§ **Aim of the exercise**
Your output should be exactly the lines from the one containing "Where should I" through the last line of the listing, and nothing else. Pictures stay out.

§ **Data supplied**
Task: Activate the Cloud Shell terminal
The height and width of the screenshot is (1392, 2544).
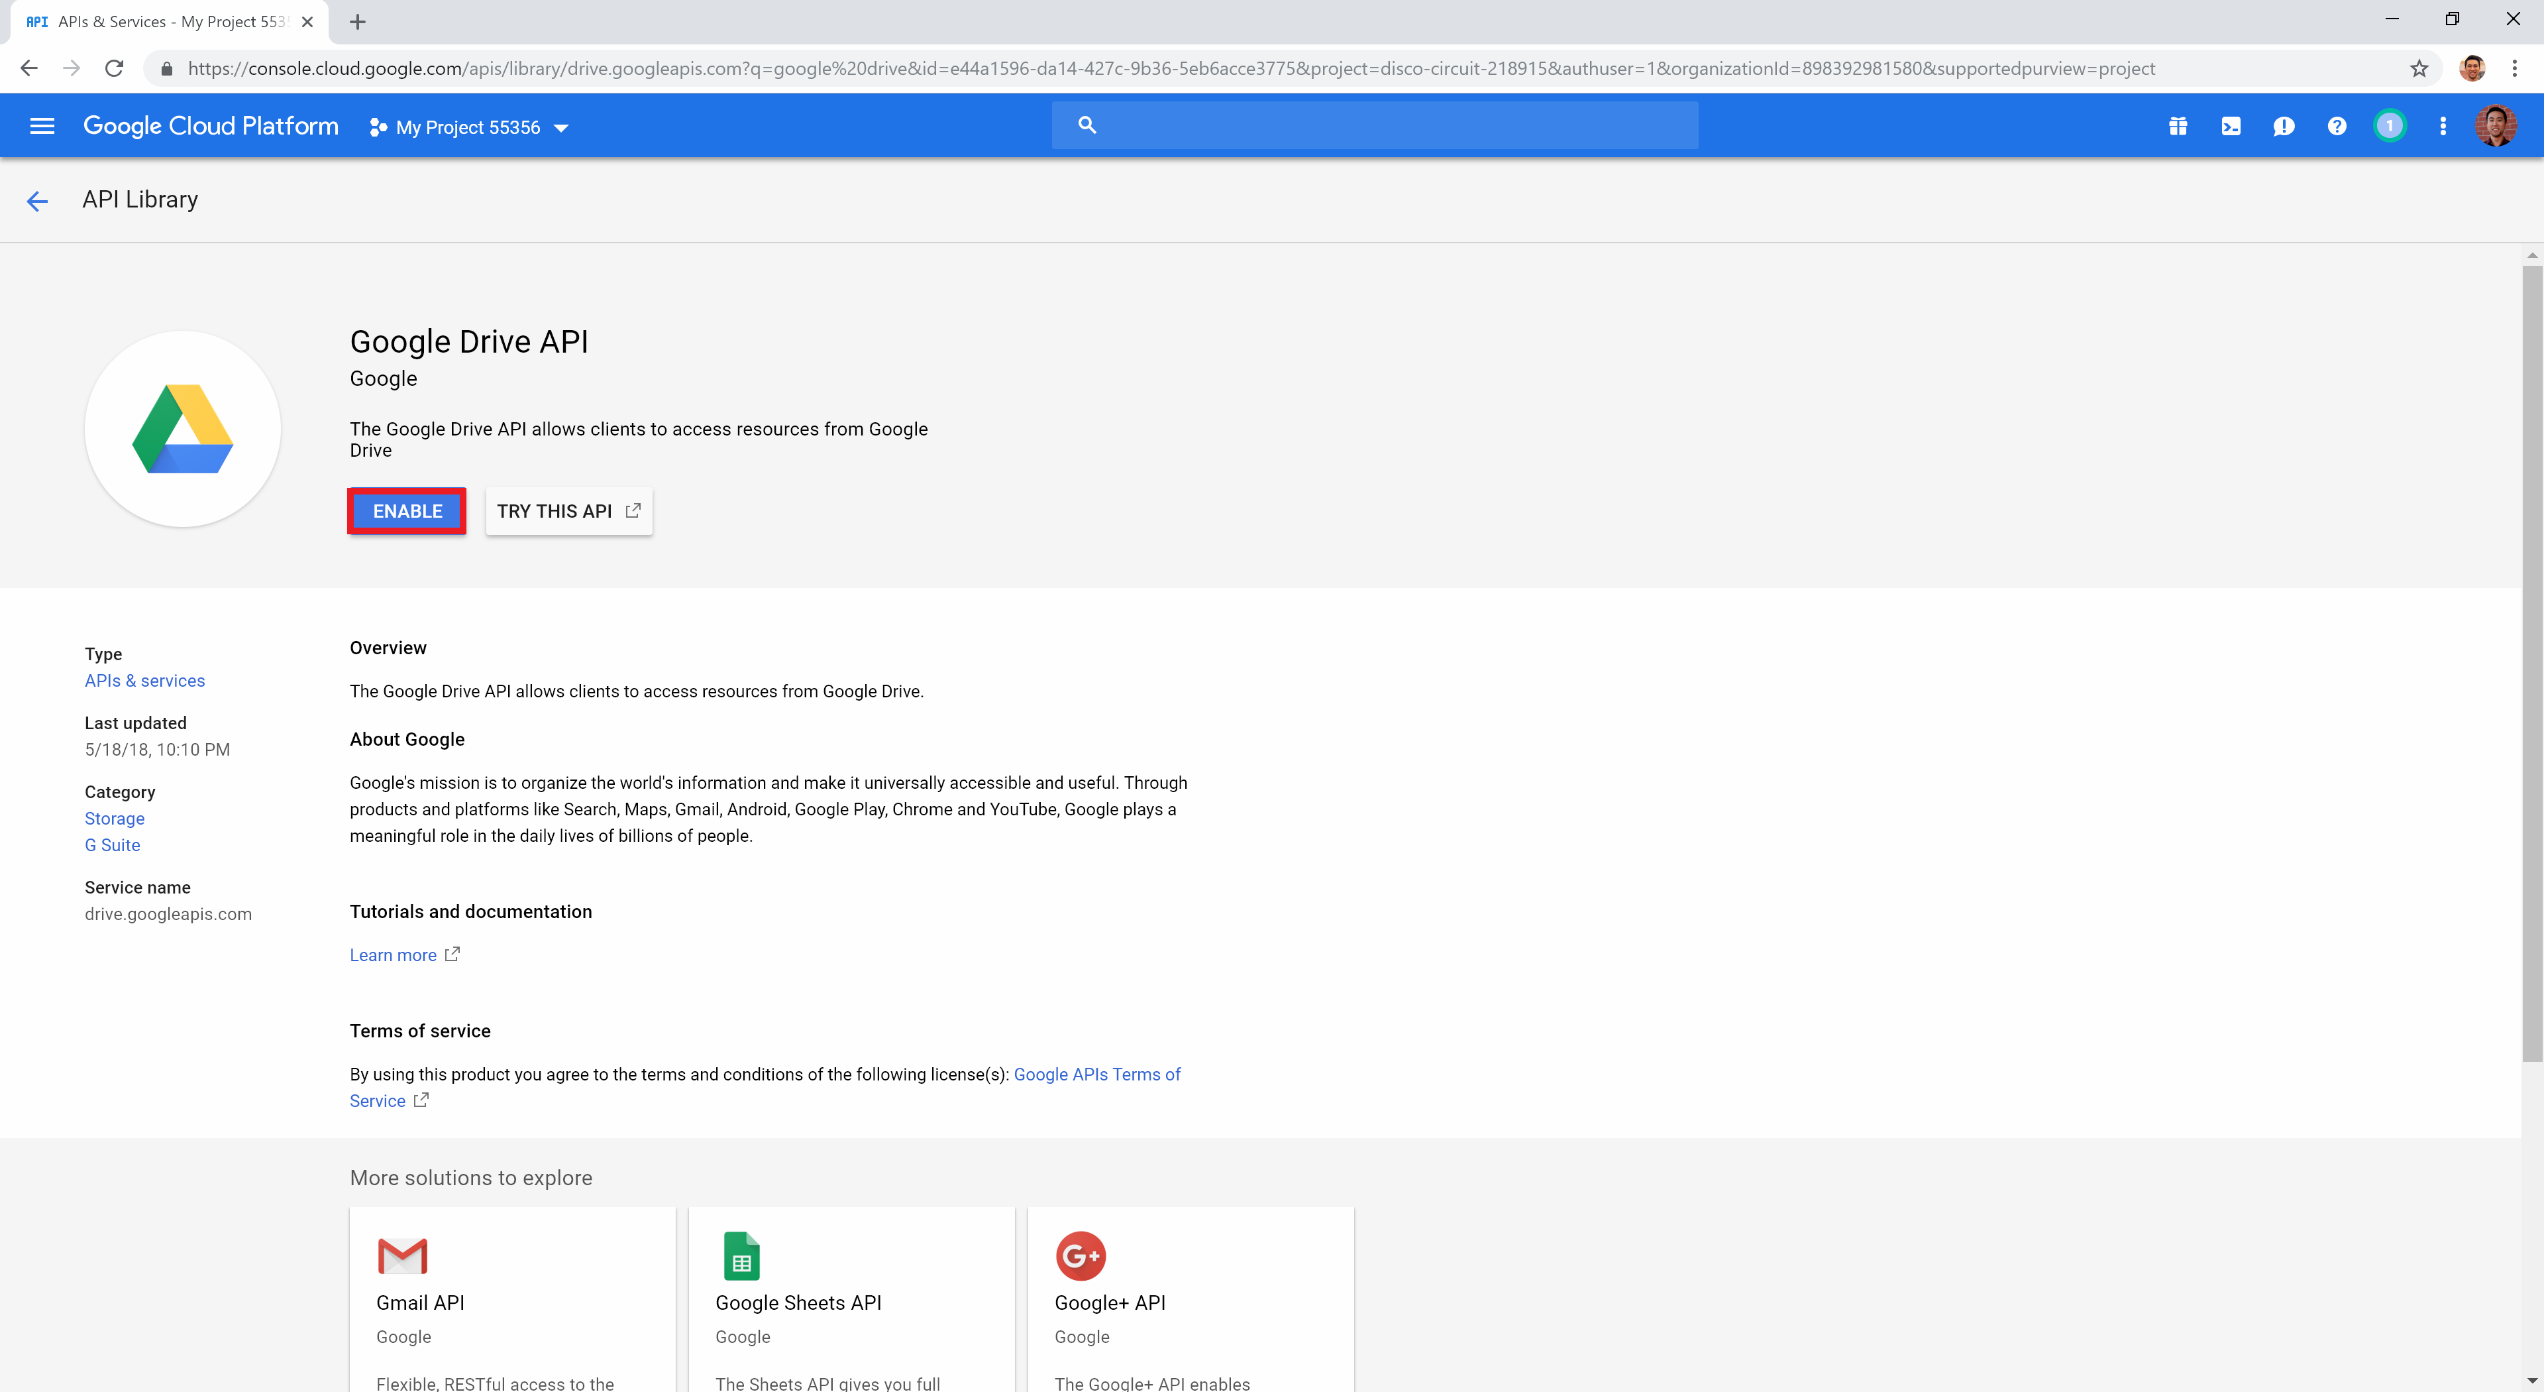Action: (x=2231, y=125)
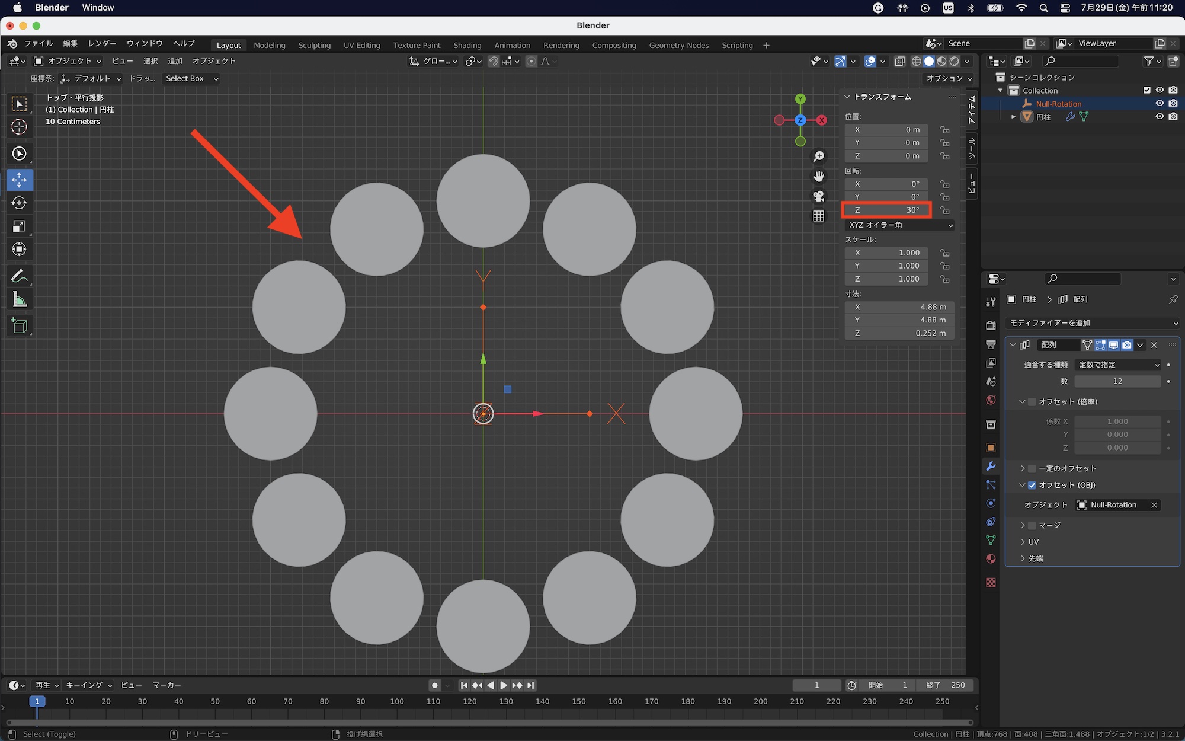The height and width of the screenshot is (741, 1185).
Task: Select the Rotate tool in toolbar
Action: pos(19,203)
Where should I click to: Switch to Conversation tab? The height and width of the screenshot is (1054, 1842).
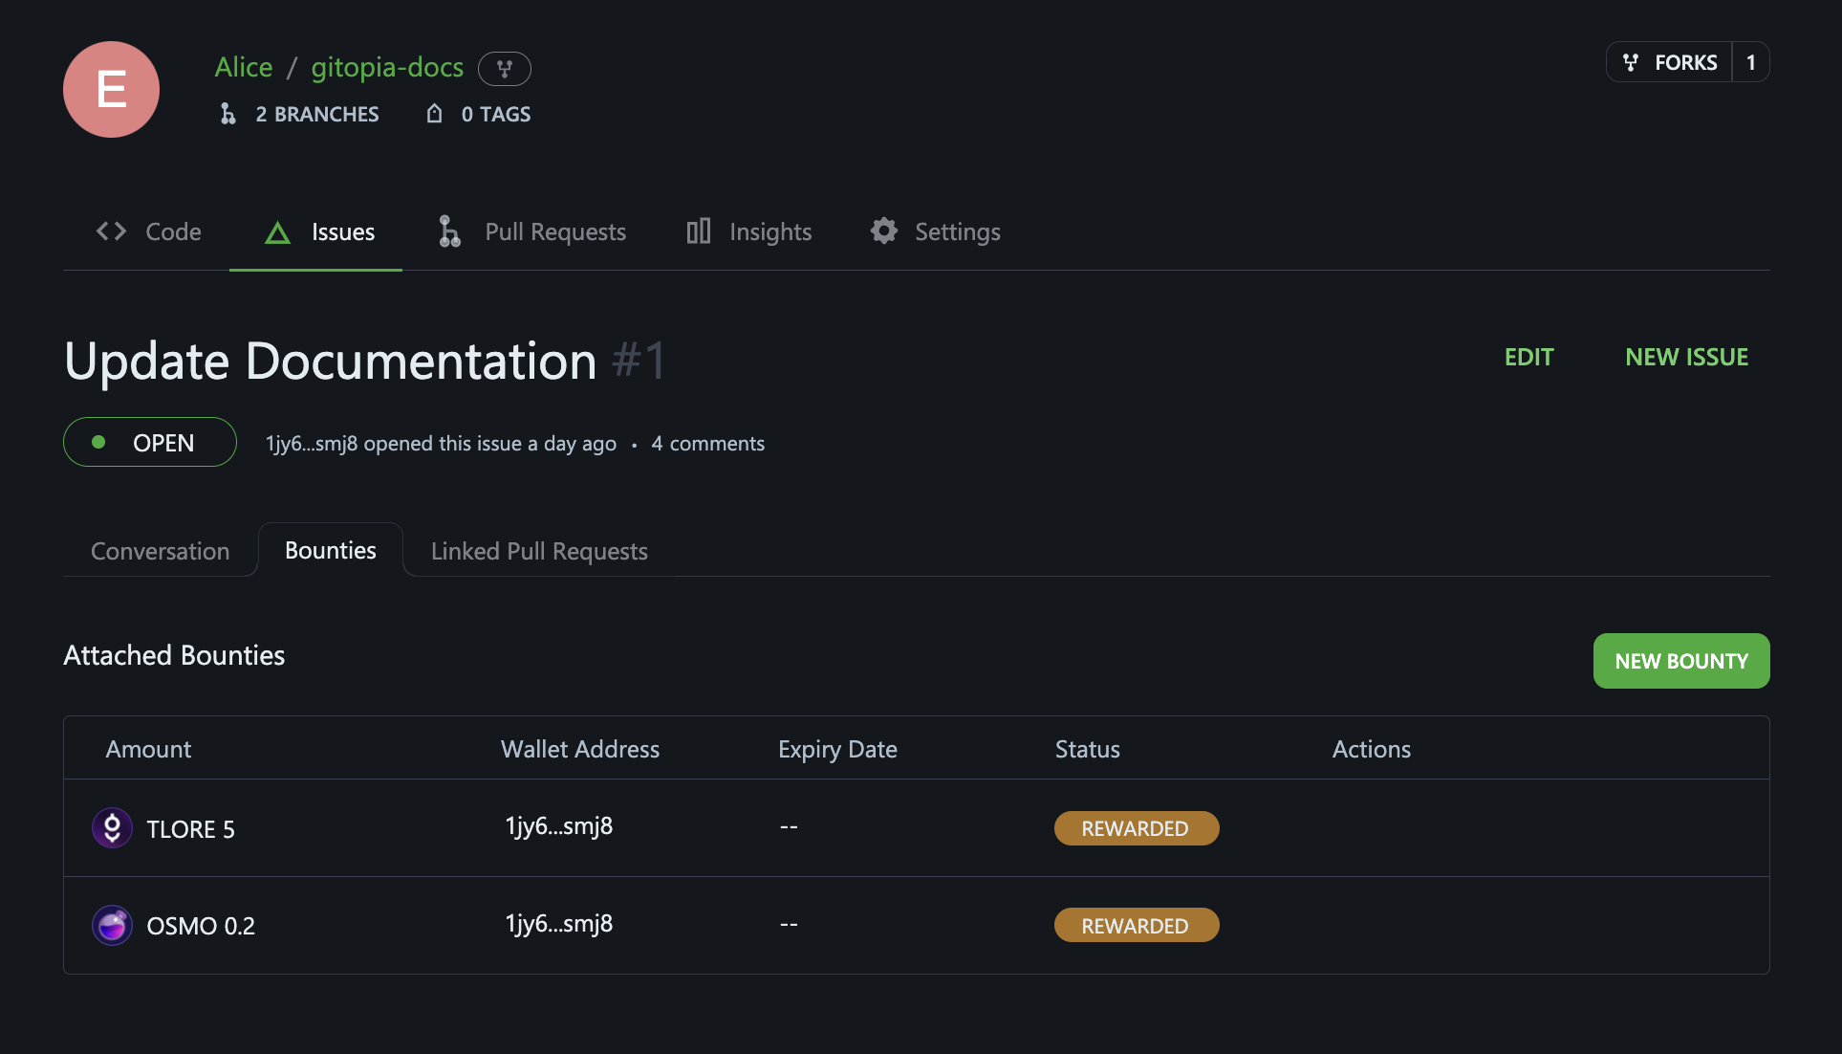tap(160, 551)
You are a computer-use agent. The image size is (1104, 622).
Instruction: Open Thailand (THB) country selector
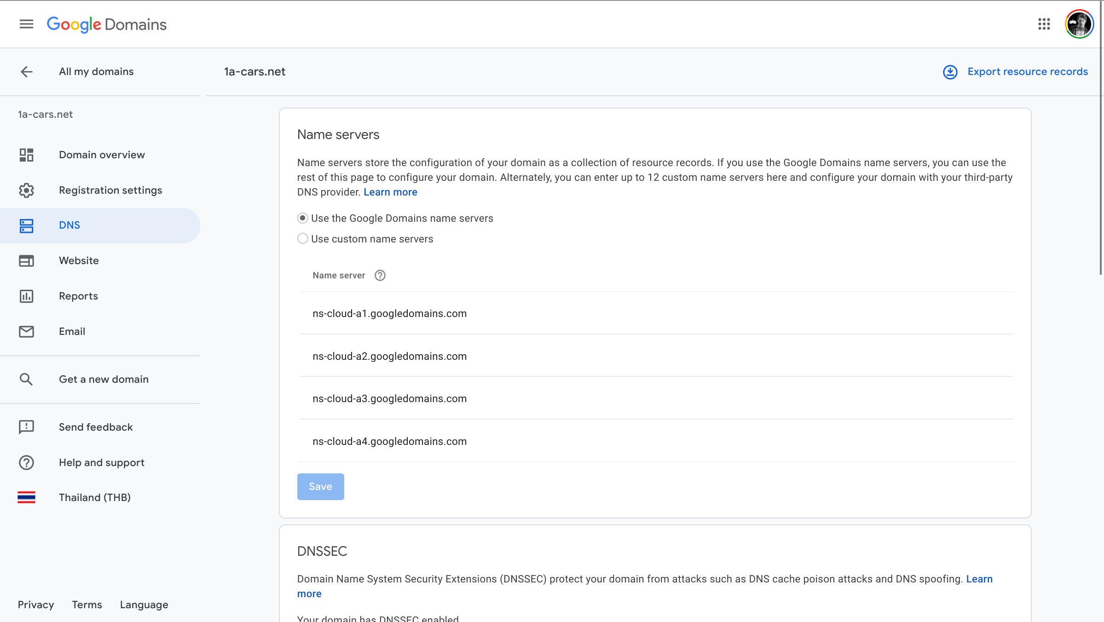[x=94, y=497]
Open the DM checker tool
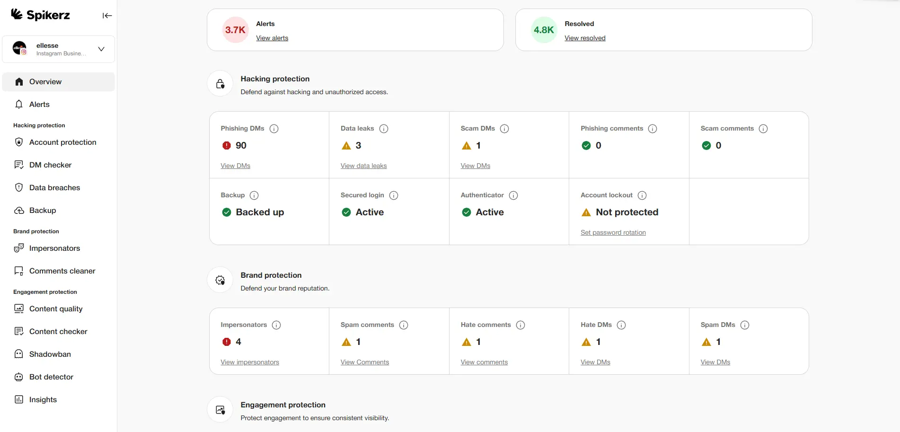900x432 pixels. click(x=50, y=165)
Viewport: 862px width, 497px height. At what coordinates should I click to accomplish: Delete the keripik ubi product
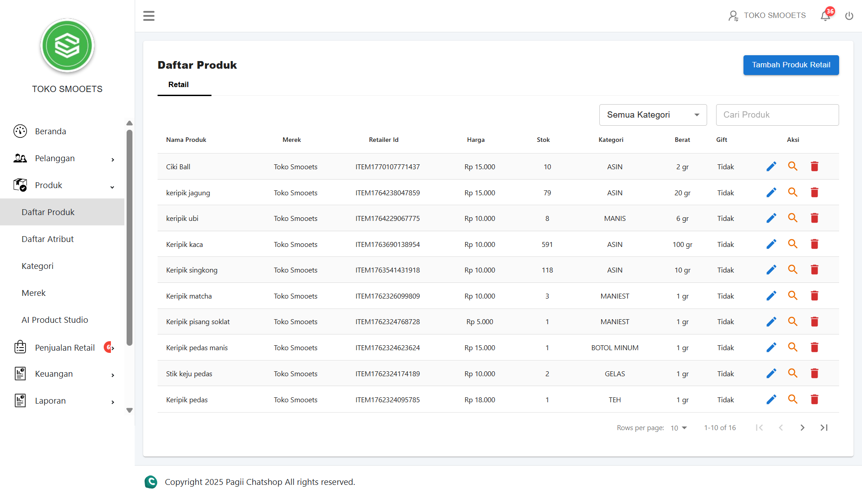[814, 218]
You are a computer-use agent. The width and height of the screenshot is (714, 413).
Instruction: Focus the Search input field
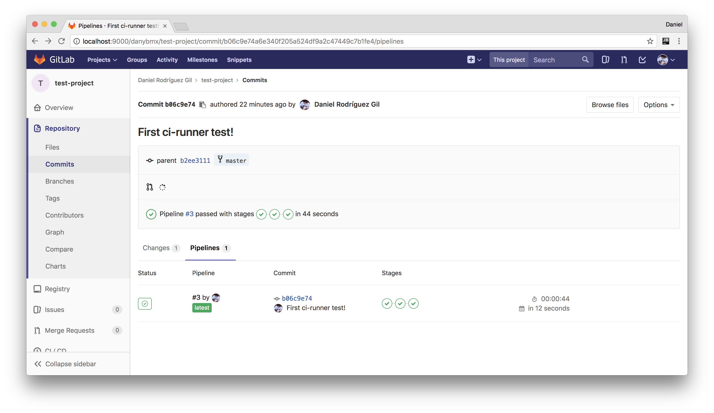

§ **Answer for the task**
Where should I click to: Switch to Conversation tab? The height and width of the screenshot is (1054, 1842).
tap(160, 551)
You are a computer-use agent. The image size is (1104, 622).
Instruction: Open Thailand (THB) country selector
[x=94, y=497]
Open the DM checker tool
900x432 pixels. click(x=50, y=165)
Viewport: 862px width, 497px height. At what coordinates should I click to accomplish: Delete the keripik ubi product
[814, 218]
You are a computer-use agent. The width and height of the screenshot is (714, 413).
Instruction: Focus the Search input field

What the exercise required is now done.